ではどのような組み合わせで申し込めば良いのか、まずは2種類の金融機関からの融資の特徴を紹介します。
民間融資の特徴
都市銀行や地方銀行、信用金庫などの金融機関から融資を受ける方法ですが、公的融資よりも審査が厳しい傾向にあります。
しかし、融資の申請に必要な書類が少なく審査が短いため、短期間で資金調達ができるメリットがあります。
さらに、メガバンクであれば全国の至る所に支店があるため、相談や返済の際に便利である利点があります。
さらに、信頼を得られればかなりの大口の資金を融資してもらえます。
公的融資の特徴
公的融資は国や自治体による融資です。
特に、日本政策金融公庫は日本公庫とも呼ばれる100%政府全額出資の金融機関で、基本理念の中には「民間金融機関の補完」も公示されており、比較的融資を借りやすいというメリットがあります。
他にも、金利が1〜3%と低金利であることや、日本政策金融金庫で融資を受けることで、事業に融資の実績がつくことから、今後他の金融機関で融資審査を受ける際に審査が通りやすくなるというメリットもあります。
複数銀行に申し込む場合の注意
前述した通り、複数の銀行に同時に融資を申し込むことは、全く問題ありません。
しかし、民間融資を複数申し込むことはあまり意味をなさない場合があります。
民間の銀行にとって創業融資は新たな顧客獲得になるために、積極的に融資したいという考えがあります。
その反面で、過去の融資の実績がないために銀行としてもリスクの高い融資でもあります。
そのため一般的には、創業融資を申し込む際には、連帯保証人の役割を果たしてくれる、「信用保証協会」の保証付融資の利用を勧められることが一般的です。
ただし、その保証書付融資の審査は、同じ信用保証教会によるもののため、複数の銀行への融資の申し込みであっても、保証審査も結果が変わりません。
つまり、複数の民間銀行への申し込みであっても、信用保証協会の審査に落ちてしまえば、同時に複数の銀行からの融資が受けれれなくなってしまうことが考えられます。
そのため、融資を同時進行で申し込む場合は、審査方法の異なる民間融資と公的融資を申し込むのが最善であると言えます。
審査に落ちてしまう方の特徴と注意
ここまで、融資の大まかな分類を紹介しましたが、実際に創業融資を申請する際にどのようなことに注意をしたら良いのか?
まず、創業融資の審査には重要な項目があります。
・経営能力の有無
・事業計画の妥当性
この2つを様々な側面がらチェックをし融資審査が行われていきます。
では、具体的に審査に落ちてしまう方の特徴を紹介します。
自己資金の用意がない
融資を利用するからと言って、自身の資金の用意が全くない状態では話になりません。
創業融資の利用条件に入ってくることはもちろんですが、自己資金は創業者の意欲の現れとしても考えられる傾向にあるためです。
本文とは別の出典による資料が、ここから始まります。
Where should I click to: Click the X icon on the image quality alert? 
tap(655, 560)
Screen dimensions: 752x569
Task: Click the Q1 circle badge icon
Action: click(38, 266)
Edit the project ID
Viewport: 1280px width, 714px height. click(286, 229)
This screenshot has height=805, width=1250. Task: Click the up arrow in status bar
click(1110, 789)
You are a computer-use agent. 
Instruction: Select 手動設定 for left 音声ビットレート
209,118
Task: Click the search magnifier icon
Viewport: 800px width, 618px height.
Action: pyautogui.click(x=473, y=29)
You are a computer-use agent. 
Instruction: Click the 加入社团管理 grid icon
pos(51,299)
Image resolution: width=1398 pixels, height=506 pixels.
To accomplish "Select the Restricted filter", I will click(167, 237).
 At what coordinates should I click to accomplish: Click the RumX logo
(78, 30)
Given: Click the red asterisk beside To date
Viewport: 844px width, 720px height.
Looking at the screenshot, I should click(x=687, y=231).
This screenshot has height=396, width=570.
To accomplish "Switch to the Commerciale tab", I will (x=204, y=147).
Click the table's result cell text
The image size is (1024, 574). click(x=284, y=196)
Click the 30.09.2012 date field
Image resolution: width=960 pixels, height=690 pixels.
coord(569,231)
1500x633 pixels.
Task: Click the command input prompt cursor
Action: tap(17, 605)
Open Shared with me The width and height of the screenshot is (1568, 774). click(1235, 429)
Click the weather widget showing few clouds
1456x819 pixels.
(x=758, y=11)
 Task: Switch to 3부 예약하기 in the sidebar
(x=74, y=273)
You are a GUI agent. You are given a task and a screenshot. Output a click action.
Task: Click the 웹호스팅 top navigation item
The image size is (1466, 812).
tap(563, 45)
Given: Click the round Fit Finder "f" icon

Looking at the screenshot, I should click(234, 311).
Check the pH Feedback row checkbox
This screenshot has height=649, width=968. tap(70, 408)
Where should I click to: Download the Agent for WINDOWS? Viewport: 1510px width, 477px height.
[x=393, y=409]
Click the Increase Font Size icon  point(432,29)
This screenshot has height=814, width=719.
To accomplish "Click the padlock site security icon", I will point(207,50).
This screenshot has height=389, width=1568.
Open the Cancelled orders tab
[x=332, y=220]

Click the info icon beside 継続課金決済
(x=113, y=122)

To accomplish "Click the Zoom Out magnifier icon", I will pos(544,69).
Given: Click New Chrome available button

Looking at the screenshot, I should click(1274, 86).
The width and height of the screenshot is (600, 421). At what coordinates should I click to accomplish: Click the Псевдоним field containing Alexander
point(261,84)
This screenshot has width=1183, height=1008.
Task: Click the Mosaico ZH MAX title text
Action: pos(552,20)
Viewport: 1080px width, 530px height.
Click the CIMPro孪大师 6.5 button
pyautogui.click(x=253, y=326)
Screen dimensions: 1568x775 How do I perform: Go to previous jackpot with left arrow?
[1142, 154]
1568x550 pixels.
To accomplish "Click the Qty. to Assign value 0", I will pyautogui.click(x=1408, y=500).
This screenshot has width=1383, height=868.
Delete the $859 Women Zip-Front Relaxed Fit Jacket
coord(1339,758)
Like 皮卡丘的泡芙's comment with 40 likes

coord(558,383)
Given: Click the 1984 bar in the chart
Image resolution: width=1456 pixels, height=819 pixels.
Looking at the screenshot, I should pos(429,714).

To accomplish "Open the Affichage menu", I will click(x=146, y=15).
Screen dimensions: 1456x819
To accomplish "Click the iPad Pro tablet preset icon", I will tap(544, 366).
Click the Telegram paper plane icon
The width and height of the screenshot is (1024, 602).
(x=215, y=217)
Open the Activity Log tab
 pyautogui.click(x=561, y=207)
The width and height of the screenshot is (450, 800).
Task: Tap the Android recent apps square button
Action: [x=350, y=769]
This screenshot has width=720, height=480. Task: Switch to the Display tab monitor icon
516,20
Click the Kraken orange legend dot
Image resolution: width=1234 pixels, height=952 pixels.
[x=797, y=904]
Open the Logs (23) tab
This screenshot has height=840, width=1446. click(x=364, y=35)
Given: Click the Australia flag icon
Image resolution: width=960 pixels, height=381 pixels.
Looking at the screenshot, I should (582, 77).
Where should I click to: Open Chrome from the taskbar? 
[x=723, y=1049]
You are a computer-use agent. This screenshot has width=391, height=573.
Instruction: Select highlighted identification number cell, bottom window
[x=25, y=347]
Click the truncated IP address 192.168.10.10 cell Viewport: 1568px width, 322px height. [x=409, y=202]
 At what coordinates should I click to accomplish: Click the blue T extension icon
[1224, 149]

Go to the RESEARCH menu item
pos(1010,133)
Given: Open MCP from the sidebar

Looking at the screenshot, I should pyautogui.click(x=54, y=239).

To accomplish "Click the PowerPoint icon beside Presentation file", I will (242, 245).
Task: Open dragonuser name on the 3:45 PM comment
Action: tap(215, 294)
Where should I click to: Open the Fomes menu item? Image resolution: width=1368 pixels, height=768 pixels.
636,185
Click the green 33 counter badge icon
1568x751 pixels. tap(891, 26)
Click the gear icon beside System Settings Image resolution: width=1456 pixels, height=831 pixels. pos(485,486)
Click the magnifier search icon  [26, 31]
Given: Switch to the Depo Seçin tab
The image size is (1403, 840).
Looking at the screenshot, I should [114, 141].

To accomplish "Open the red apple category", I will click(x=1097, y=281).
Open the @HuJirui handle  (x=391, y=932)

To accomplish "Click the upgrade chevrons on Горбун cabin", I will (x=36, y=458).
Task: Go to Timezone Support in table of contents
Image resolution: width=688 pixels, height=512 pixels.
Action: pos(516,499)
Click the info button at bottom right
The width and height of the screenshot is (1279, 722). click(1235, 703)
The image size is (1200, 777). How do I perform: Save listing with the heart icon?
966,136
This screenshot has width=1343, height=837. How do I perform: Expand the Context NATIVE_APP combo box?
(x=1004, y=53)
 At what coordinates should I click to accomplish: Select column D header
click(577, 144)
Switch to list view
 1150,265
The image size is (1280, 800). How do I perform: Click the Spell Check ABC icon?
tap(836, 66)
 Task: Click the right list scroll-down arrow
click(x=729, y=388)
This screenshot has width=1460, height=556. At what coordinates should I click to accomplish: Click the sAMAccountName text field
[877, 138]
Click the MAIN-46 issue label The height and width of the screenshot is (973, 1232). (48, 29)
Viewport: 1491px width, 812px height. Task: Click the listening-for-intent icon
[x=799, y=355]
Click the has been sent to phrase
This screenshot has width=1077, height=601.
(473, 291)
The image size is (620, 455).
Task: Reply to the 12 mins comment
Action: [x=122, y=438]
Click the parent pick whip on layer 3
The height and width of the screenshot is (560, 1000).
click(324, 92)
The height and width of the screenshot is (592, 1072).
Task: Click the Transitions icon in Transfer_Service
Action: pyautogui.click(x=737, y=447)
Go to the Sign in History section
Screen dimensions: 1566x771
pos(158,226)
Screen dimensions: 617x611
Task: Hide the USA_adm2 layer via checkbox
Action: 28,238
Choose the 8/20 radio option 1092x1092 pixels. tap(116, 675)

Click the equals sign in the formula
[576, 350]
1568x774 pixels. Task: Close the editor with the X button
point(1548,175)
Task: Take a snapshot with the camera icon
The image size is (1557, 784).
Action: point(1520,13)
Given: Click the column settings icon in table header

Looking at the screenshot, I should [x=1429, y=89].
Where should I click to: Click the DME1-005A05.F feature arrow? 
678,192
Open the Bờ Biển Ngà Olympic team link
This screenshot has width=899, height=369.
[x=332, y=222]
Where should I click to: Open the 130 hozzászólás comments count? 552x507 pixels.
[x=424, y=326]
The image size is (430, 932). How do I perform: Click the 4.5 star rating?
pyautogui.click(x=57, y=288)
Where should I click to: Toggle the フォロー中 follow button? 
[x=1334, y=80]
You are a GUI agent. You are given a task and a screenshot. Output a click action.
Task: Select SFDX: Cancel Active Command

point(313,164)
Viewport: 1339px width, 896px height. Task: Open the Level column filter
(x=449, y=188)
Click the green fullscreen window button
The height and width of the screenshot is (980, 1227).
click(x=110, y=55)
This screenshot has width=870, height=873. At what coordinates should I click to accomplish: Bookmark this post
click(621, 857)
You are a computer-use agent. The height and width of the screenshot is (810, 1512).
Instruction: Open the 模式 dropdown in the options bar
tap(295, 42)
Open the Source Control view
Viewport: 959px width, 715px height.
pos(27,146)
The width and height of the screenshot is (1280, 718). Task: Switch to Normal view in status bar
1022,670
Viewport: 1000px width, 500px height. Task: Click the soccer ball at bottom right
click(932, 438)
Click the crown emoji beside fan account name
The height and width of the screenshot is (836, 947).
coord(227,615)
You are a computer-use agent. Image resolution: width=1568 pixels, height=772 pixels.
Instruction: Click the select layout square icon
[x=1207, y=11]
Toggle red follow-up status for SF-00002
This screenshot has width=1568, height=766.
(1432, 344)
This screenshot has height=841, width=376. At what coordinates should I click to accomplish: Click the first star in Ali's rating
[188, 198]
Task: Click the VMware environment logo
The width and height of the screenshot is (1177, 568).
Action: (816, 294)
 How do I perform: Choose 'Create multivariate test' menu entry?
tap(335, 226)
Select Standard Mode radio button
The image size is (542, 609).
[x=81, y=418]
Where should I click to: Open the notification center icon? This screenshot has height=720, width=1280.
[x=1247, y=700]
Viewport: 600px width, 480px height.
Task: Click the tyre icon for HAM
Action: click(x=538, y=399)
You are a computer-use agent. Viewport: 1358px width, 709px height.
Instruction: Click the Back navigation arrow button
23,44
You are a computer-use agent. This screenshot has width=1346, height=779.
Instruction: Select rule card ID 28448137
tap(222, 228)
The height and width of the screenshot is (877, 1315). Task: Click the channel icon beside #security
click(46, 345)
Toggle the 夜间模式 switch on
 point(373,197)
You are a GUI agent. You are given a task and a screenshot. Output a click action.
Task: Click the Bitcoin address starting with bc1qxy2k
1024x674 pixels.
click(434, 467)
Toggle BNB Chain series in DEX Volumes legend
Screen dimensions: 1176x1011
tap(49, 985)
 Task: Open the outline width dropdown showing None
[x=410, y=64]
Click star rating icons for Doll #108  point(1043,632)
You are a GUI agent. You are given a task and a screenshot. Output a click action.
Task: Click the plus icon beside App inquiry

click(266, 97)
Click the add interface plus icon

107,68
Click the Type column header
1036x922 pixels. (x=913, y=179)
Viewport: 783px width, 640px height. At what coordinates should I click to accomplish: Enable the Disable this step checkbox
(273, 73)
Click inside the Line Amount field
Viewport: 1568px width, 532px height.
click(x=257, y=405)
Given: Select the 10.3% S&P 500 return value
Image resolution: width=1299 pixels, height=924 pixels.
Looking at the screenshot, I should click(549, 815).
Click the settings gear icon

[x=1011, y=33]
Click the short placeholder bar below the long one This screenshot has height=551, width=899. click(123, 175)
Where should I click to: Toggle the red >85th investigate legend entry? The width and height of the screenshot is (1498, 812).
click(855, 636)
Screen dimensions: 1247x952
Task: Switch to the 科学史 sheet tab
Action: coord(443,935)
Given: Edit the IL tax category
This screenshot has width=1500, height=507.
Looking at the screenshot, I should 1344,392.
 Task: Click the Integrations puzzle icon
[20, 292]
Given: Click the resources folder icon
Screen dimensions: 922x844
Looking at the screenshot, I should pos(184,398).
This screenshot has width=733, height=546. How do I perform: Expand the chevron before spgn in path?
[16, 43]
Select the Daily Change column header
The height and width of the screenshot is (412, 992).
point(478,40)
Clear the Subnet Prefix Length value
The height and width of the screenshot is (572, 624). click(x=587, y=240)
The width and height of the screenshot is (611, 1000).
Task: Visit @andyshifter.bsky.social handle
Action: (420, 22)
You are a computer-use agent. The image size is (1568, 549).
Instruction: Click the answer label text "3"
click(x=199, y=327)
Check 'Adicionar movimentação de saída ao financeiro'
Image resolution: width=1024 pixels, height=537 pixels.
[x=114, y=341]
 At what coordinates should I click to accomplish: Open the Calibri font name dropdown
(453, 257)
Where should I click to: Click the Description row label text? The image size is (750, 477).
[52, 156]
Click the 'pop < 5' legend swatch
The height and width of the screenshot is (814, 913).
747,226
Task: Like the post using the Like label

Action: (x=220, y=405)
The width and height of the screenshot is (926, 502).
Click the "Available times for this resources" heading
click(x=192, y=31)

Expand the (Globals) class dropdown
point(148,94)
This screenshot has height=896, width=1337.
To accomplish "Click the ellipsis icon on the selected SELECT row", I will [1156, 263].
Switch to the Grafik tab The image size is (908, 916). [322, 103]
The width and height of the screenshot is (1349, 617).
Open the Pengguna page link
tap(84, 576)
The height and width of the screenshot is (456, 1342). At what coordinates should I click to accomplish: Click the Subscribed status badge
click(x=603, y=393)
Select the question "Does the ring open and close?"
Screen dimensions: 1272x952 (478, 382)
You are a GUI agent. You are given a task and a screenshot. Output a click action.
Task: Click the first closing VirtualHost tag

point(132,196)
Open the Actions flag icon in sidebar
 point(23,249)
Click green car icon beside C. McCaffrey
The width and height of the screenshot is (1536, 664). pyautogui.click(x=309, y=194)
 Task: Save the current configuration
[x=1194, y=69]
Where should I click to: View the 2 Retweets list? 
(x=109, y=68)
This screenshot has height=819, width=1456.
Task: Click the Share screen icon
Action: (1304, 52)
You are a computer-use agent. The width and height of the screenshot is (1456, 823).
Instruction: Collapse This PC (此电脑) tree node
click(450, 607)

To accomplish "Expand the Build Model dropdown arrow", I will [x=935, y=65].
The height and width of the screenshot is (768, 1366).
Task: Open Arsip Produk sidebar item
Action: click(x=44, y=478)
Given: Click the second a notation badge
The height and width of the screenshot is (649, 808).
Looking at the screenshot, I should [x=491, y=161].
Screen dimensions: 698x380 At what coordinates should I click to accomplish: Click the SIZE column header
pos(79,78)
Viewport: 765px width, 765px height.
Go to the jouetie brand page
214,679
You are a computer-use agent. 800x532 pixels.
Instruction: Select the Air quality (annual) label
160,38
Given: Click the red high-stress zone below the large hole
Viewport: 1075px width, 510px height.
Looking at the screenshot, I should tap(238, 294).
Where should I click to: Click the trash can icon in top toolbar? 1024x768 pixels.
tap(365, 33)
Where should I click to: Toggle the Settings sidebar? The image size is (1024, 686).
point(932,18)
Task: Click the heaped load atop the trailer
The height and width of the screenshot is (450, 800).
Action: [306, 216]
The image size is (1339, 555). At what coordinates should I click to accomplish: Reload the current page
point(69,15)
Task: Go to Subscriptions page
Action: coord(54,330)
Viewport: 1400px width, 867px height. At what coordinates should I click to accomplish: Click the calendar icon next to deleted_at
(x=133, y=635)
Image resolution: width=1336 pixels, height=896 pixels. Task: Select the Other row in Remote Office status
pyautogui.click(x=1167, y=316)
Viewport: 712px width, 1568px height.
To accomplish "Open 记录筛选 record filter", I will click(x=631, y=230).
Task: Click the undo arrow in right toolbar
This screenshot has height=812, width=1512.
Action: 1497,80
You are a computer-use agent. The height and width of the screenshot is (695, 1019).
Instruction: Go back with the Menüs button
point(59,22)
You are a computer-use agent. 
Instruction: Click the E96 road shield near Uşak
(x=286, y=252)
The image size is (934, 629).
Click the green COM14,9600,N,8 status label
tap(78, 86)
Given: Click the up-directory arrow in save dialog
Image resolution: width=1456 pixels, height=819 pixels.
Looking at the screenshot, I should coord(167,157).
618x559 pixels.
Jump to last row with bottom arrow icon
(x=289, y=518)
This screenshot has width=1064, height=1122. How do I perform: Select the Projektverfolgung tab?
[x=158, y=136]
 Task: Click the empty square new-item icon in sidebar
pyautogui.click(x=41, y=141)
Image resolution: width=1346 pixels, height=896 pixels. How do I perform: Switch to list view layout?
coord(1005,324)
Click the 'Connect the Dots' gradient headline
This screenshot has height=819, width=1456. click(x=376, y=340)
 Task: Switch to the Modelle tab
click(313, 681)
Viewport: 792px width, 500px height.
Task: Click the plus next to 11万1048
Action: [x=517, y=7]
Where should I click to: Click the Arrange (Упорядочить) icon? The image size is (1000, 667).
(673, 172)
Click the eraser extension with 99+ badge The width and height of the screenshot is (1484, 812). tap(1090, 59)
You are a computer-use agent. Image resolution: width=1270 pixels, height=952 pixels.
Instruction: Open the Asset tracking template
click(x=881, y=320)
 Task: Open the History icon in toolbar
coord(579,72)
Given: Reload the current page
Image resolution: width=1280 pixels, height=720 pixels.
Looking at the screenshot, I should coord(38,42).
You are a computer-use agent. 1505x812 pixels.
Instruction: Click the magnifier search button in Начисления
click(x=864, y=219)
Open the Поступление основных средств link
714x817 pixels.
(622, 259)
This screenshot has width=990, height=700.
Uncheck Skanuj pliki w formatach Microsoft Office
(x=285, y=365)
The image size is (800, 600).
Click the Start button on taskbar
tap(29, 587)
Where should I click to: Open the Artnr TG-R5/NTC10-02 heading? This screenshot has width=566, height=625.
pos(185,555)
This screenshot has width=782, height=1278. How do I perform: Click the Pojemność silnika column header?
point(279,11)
創業に向けて計画的に自己資金の準備をしてきた努力や資金をしっかりと管理してきた管理能力なども評価の対象となります。
例えば、日本政策金融公庫の場合の利用条件だと、実際に想定している創業資金の3分の1を自己資金で賄わなければなりません。
例えば、創業資金を300万と想定した場合、自己資金を100万、借りられる可能性のある融資が200万となります。
また、実際には手元にお金はあるけど口座から確認ができないお金、例えばタンス預金などは注意が必要です。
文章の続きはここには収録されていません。